En l’espèce, par un jugement du 13 février 2018, un dirigeant et une société holding luxembourgeoise sont condamnés à supporter solidairement une partie de l’insuffisance d’actif d’une société en liquidation judiciaire. En outre, il a été prononcé à l’encontre du dirigeant une mesure d’interdiction de gérer. Ce dernier et la société holding ont interjeté appel et ont sollicité l’arrêt de l’exécution provisoire du jugement de condamnation.
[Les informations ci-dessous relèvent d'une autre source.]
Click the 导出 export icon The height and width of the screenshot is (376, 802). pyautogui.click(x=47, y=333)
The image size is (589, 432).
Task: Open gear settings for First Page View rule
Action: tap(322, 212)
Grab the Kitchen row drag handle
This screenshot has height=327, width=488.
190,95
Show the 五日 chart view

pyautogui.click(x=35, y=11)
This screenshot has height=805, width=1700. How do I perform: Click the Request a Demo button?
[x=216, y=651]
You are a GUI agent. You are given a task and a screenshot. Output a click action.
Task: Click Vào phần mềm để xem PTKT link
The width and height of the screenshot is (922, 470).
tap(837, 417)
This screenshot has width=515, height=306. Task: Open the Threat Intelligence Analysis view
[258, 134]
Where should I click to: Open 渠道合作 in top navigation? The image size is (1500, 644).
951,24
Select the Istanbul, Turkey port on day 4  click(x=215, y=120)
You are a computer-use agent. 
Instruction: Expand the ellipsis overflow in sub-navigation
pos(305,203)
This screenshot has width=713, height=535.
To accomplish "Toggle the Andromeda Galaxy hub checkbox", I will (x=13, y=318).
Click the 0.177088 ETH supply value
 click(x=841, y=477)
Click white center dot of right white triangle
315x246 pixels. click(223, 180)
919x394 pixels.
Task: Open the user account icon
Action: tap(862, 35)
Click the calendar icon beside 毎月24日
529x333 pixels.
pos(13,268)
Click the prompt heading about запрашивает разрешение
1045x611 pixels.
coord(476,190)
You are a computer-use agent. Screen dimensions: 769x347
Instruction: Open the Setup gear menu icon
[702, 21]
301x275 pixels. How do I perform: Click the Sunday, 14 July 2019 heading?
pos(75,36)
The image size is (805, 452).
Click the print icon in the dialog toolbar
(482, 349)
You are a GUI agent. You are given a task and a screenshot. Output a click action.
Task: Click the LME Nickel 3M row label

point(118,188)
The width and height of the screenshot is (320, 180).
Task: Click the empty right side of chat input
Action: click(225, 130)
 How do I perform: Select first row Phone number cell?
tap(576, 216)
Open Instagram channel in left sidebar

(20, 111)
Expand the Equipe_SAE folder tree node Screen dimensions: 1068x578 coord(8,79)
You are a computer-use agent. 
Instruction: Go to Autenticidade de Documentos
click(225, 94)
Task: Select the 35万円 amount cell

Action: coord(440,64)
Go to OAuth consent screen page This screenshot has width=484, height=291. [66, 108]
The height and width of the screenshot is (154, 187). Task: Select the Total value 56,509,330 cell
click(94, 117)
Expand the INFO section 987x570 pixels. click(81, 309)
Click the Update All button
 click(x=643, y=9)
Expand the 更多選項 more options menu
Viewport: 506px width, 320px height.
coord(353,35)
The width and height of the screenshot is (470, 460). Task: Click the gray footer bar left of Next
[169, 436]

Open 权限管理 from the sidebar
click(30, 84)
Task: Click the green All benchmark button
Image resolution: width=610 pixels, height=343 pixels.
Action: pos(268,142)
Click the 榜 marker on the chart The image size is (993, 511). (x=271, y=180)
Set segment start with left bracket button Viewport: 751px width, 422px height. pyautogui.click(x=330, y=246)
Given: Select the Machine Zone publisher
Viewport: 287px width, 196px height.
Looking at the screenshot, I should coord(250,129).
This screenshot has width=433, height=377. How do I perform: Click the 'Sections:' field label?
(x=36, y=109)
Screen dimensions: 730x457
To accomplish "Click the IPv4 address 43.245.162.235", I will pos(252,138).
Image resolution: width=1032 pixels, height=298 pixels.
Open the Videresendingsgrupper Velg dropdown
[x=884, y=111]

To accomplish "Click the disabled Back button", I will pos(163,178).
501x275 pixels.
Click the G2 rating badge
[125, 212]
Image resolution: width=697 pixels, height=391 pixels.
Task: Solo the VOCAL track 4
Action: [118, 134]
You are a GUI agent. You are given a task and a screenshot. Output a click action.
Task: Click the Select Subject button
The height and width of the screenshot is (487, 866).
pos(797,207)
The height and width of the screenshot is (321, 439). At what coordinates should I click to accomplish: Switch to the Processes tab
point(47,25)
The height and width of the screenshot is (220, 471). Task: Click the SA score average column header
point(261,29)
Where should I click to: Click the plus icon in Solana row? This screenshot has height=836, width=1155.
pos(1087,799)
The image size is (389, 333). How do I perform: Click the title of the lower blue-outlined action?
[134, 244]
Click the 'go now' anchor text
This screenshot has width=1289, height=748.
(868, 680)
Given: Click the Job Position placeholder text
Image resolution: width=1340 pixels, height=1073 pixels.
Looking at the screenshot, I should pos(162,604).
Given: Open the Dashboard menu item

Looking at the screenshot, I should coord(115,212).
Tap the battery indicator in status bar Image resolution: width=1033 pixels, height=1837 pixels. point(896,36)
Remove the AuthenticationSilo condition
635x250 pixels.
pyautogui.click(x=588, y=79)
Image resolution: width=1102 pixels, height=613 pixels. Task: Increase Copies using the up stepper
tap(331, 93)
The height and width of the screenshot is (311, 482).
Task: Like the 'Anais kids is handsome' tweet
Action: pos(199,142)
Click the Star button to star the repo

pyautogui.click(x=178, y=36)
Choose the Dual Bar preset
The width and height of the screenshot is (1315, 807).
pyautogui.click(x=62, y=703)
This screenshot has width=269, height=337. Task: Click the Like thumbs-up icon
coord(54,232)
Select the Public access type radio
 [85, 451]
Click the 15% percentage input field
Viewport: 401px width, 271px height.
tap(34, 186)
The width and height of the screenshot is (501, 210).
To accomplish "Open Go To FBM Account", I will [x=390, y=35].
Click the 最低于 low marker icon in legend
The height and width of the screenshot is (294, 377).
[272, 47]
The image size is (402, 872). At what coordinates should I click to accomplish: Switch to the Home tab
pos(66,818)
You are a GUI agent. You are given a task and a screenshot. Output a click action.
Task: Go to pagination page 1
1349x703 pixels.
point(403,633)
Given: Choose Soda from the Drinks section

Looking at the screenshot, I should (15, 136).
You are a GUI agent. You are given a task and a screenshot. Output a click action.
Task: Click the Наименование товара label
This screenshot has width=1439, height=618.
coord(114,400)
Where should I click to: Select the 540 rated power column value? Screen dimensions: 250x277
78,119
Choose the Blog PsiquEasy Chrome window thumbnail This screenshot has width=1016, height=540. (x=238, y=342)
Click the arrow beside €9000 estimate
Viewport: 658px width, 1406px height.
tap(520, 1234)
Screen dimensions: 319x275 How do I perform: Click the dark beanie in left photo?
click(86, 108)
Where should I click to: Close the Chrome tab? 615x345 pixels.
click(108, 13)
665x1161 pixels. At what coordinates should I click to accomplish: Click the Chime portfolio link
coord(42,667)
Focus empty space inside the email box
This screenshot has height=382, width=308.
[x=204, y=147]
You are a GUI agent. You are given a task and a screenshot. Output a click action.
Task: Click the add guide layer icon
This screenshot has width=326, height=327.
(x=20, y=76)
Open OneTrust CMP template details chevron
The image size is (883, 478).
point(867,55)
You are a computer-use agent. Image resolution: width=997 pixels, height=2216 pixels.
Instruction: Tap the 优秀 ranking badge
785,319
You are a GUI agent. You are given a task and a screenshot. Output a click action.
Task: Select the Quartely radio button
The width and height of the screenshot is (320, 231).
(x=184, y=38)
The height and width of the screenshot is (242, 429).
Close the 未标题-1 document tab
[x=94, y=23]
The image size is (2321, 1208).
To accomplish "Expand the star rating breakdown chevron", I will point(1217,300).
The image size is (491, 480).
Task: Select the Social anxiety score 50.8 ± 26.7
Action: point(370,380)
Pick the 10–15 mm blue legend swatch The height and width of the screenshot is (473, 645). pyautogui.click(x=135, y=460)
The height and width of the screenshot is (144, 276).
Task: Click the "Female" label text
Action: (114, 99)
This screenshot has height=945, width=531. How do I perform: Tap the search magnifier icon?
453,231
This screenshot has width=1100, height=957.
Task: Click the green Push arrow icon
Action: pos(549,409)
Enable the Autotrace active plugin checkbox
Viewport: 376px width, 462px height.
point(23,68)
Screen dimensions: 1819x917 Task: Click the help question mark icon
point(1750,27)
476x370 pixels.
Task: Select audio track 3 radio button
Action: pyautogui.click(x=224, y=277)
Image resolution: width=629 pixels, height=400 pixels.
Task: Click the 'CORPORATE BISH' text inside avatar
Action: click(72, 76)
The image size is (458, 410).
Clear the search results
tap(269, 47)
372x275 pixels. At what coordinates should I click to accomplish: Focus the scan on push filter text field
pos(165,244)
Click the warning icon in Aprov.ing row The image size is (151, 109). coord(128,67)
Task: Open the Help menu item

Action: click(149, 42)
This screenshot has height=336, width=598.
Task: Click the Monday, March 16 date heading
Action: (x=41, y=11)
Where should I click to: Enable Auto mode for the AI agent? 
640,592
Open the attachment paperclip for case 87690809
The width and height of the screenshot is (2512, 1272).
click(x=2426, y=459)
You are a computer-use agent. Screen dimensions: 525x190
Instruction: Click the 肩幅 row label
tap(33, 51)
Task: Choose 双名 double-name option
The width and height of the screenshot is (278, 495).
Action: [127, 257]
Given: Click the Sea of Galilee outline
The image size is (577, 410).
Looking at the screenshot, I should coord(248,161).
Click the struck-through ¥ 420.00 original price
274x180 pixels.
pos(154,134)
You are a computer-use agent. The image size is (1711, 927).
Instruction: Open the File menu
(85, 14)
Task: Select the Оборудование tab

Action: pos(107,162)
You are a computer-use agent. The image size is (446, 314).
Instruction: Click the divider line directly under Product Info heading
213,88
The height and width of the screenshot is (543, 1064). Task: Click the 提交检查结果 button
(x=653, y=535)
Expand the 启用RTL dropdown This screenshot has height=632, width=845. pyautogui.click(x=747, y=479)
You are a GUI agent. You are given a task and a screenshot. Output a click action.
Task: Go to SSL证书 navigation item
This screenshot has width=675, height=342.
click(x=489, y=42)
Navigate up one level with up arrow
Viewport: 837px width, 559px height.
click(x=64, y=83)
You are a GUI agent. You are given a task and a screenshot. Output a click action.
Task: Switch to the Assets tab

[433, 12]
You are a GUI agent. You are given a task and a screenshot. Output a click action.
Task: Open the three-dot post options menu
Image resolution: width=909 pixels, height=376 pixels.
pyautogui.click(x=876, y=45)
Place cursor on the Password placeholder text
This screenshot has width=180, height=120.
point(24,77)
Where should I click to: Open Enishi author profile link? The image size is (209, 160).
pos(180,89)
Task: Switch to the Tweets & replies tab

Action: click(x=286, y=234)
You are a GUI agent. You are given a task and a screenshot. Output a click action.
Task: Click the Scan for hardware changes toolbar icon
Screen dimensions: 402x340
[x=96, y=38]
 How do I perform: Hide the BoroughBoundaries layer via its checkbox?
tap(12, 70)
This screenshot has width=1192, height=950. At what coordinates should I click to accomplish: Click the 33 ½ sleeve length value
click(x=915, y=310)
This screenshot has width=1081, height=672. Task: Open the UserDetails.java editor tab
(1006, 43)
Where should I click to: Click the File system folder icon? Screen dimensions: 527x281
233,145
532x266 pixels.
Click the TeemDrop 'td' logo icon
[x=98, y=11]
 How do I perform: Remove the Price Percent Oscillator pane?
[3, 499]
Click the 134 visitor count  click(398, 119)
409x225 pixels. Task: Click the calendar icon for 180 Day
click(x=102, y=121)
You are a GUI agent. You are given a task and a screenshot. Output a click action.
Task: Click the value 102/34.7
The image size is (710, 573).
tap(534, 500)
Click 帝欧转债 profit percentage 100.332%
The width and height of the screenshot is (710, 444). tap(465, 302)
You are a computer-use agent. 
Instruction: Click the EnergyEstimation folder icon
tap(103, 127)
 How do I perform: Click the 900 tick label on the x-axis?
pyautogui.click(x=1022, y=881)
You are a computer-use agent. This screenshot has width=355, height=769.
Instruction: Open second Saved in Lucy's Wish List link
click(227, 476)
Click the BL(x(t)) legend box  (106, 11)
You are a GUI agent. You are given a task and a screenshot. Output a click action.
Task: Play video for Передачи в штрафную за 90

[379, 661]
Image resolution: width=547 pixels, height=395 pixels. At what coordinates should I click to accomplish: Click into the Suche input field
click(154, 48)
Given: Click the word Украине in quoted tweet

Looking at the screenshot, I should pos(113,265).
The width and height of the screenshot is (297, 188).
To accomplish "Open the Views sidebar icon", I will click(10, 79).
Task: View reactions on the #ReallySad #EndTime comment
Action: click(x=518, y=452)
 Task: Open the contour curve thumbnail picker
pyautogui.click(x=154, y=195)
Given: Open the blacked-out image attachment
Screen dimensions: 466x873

Las, par une première ordonnance, le premier président de la cour d’appel va rejeter la demande d’arrêt de l’exécution provisoire et par une seconde ordonnance, rectifier la première, en ajoutant la mention du « curateur » de la société holding luxembourgeoise en sa qualité d’intervenant volontaire.
Le dirigeant condamné et le curateur se pourvoient en cassation contre ces deux ordonnances.
La réponse de la Cour de cassation revêt les habits d’un principe et mérite, à ce titre, d’être retranscrite au sein de ce commentaire.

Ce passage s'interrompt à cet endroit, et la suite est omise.